According to Cooperwood, the Centers for Disease Control reported that 191,410 women were diagnosed with breast cancer and 40,280 died from it in 2006. White women have the highest incidents followed by black, Hispanic, Asian/Pacific Islander, and American Indian/Alaska Native women.
“This higher mortality has been linked to the triple negative form of breast cancer that tends to occur early, under the age of 50, and is more aggressive,” said Cooperwood. “We have several lead compounds in a patent (US patent 7,687,486) that show some promising results on cell culture level against estrogen dependent and triple negative forms of breast cancer.”
Another patent was received collectively by Elliott Treadwell, Ph.D., and Ely I. Leon, Ph.D. They invented the “Threshold Ceronkov Detector with Radial Segmentation.” This design may be adjusted to detect radioactive materials in luggage. High schools may also benefit from general science and astronomy courses that teach students how to detect ever present cosmic and heat rays from a parking lot or lab.

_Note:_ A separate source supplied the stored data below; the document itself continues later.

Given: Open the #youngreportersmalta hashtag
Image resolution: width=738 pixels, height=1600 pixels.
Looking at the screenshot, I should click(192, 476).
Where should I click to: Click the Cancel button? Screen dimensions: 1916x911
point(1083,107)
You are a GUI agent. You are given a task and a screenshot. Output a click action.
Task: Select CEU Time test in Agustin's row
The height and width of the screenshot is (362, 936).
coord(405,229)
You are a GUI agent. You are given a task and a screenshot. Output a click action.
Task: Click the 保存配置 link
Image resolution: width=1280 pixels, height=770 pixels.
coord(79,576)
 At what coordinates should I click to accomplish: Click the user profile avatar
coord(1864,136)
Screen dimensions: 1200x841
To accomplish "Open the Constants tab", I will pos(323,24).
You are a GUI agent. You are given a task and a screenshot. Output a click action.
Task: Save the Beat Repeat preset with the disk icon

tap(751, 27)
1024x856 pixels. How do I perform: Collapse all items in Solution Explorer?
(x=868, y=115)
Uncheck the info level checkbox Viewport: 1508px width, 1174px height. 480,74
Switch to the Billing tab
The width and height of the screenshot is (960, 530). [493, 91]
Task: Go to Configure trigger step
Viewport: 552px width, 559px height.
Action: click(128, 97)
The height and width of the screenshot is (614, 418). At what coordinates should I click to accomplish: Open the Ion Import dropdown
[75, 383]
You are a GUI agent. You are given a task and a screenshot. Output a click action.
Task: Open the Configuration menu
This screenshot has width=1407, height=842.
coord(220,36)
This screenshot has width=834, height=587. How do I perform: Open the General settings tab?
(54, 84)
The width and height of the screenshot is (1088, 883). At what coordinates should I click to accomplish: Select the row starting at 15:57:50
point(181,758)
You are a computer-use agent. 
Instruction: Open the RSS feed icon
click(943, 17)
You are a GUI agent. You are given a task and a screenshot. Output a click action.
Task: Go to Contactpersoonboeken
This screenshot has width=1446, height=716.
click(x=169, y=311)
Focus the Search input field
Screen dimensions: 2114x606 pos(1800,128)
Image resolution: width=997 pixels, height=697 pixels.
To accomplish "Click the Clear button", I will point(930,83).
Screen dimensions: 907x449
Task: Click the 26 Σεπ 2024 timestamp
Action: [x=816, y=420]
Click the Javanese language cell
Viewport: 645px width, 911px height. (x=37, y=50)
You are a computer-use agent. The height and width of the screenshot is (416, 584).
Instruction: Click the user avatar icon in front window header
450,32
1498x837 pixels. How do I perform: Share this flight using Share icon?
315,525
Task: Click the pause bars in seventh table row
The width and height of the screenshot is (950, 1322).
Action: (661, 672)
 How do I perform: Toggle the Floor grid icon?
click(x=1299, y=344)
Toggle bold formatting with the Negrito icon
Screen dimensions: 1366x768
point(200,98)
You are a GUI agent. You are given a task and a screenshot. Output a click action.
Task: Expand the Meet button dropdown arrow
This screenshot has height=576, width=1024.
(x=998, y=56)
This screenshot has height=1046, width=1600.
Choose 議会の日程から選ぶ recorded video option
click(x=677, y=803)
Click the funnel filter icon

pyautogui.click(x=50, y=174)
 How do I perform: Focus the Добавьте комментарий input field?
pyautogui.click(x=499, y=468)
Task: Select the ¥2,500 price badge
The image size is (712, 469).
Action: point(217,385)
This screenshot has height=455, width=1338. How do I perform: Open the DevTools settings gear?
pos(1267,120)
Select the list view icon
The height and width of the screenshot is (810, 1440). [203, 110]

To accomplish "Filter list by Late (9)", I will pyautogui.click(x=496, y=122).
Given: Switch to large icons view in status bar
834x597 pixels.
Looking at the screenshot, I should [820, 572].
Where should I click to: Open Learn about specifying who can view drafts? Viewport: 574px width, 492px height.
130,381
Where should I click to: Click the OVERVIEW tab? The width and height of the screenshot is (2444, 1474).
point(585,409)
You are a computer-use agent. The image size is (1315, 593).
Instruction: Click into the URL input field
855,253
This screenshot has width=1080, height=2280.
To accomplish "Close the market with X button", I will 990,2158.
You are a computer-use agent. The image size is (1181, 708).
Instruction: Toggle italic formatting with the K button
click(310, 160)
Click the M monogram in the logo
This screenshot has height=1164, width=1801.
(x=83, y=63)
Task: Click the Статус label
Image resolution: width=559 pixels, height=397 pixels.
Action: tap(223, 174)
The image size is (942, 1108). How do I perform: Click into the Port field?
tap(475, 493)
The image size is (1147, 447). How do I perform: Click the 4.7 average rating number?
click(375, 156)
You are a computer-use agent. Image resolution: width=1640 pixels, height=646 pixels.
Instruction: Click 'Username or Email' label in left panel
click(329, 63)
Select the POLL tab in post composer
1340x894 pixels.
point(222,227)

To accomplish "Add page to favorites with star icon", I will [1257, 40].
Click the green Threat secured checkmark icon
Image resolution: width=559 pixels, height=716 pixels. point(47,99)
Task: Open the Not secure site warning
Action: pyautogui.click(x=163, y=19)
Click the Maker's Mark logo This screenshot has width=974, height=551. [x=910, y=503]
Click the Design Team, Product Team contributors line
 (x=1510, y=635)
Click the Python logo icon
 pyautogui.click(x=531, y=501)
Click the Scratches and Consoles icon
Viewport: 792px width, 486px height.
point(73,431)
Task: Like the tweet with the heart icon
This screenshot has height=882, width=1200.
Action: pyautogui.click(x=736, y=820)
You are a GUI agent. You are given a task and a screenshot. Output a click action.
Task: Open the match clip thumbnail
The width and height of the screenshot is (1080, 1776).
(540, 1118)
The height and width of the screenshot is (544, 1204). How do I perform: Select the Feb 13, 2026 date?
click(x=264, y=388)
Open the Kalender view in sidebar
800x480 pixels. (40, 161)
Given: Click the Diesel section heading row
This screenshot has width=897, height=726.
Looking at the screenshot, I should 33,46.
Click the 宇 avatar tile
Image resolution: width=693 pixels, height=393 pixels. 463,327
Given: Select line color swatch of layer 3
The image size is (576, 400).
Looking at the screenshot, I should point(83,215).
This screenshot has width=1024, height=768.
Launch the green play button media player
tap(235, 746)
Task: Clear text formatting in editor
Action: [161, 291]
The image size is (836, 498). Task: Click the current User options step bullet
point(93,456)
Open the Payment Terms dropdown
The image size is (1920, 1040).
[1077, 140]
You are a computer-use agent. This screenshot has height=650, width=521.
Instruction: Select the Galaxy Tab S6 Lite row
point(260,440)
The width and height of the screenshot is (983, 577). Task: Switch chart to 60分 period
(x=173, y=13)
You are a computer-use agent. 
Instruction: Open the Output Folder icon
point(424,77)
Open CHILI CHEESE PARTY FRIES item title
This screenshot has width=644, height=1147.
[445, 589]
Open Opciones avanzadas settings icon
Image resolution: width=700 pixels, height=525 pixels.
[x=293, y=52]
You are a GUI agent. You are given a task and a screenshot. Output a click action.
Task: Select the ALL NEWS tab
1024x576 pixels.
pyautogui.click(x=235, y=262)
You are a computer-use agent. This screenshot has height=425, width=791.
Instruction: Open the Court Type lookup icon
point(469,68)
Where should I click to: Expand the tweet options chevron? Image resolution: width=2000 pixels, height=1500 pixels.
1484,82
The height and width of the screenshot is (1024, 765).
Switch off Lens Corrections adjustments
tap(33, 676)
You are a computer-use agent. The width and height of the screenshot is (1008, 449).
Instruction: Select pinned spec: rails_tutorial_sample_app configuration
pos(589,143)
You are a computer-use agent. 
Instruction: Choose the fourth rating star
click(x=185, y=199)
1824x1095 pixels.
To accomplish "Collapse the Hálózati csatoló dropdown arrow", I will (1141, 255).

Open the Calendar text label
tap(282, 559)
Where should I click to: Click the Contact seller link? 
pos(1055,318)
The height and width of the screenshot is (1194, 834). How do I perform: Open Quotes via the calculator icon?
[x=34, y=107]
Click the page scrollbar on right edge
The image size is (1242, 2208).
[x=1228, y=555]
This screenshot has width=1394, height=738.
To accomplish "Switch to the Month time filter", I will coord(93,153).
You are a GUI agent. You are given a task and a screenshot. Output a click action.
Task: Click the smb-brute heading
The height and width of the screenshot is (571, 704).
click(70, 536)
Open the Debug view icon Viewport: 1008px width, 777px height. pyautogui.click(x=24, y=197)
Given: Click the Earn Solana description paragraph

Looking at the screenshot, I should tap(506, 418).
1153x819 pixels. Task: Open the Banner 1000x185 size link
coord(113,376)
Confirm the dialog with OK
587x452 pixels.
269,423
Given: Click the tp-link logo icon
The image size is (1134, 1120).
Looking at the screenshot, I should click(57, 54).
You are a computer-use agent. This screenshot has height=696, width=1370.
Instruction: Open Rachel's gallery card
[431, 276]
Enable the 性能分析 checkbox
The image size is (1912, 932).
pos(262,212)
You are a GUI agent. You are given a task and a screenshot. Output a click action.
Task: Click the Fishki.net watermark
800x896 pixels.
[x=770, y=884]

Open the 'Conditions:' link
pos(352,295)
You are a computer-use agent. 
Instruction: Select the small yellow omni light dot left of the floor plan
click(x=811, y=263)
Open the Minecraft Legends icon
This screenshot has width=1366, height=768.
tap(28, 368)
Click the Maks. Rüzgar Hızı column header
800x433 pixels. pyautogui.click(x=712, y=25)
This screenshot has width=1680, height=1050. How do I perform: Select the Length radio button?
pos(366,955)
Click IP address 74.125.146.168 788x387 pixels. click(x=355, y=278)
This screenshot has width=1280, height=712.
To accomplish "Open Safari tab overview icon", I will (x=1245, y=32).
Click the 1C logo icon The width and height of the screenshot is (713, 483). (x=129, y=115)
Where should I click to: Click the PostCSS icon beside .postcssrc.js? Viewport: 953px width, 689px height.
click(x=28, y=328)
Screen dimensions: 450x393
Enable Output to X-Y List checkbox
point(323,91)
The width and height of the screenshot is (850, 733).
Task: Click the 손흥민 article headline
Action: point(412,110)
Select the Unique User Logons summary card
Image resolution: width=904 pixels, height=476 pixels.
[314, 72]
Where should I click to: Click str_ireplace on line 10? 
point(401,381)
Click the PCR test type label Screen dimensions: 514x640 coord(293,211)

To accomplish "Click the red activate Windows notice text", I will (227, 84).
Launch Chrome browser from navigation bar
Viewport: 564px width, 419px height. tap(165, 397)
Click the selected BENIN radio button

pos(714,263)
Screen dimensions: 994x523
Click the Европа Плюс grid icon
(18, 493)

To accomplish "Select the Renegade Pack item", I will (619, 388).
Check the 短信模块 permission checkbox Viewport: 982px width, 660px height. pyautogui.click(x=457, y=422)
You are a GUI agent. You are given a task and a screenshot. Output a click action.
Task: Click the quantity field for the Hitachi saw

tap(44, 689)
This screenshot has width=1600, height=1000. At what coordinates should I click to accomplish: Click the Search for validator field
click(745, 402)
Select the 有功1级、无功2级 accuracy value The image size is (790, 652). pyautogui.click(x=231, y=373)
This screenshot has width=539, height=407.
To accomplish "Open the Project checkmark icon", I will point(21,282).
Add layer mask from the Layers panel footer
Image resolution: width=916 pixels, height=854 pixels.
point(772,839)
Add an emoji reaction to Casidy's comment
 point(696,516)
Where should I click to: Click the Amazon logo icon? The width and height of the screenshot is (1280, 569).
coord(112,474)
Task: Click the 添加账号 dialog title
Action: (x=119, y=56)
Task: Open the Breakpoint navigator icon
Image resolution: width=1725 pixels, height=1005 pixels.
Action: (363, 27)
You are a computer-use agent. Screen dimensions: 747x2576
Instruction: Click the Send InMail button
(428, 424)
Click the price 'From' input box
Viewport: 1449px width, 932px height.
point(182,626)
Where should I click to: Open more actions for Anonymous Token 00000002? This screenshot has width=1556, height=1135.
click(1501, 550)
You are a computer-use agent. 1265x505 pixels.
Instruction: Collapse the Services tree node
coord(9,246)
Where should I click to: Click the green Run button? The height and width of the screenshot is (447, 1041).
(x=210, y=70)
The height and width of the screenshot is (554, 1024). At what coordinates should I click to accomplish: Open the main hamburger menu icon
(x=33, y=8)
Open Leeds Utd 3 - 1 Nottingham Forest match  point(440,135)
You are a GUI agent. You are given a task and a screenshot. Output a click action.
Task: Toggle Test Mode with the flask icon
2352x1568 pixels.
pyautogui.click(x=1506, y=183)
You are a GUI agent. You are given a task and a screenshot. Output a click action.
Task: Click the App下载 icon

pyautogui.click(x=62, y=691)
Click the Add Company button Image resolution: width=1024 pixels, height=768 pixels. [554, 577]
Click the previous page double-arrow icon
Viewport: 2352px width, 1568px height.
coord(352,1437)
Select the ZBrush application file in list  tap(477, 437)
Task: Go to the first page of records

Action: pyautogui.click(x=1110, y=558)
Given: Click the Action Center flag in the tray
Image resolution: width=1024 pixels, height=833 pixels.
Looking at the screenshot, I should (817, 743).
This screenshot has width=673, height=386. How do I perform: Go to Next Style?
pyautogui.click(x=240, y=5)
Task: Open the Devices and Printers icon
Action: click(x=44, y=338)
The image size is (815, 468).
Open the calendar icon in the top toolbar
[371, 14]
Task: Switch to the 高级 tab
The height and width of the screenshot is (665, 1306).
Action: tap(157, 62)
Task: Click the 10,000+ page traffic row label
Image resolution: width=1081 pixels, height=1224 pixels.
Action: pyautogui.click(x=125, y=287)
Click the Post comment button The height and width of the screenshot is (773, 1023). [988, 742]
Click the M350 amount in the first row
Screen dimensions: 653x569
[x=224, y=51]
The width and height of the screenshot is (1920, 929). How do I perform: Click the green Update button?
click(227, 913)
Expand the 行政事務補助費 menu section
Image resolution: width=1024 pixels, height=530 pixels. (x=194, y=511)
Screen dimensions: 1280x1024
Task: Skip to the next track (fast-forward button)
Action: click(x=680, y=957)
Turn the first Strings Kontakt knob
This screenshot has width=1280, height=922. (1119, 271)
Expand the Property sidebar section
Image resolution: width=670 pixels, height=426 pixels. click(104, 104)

Moeub Lanh, assistant director for Human Resources, was issued a patent for his invention titled the “Finger Flag Assembly.” It is a product that is attached to the finger and is easily removable. It can be used as a flag holder since it has a detachable pole connected. This product is small enough to be carried in a wallet, billfold or a pocket.
Lanh later made an improvement to this invention receiving another patent. This version of the product attaches to writing utensils, car antennas and other narrow items.
Seth Y. Ablordeppey, Ph.D., received a patent for “Haloperidol Analogs,” new drugs derived from haloperidol for the treatment of mental illness and especially schizophrenia. Unlike its predecessor, the new drugs are designed to treat schizophrenia without producing movement disorders similar to Parkinsonism.
In addition, initial tests suggest the new drugs may not produce weight gain, which can lead to type II diabetes, a characteristic of the most recent treatment option for schizophrenia. Thus, the new agents have the potential to replace the antipsychotic drugs currently on the market without producing the debilitating side effects.
Caption: John Cooperwood, associate professor of basic sciences in the College of Pharmacy and Pharmaceutical Sciences, has secured a patent for “Selective Estrogen Receptors Modulators,” which is a drug that can assist in the treatment of triple negative breast cancer.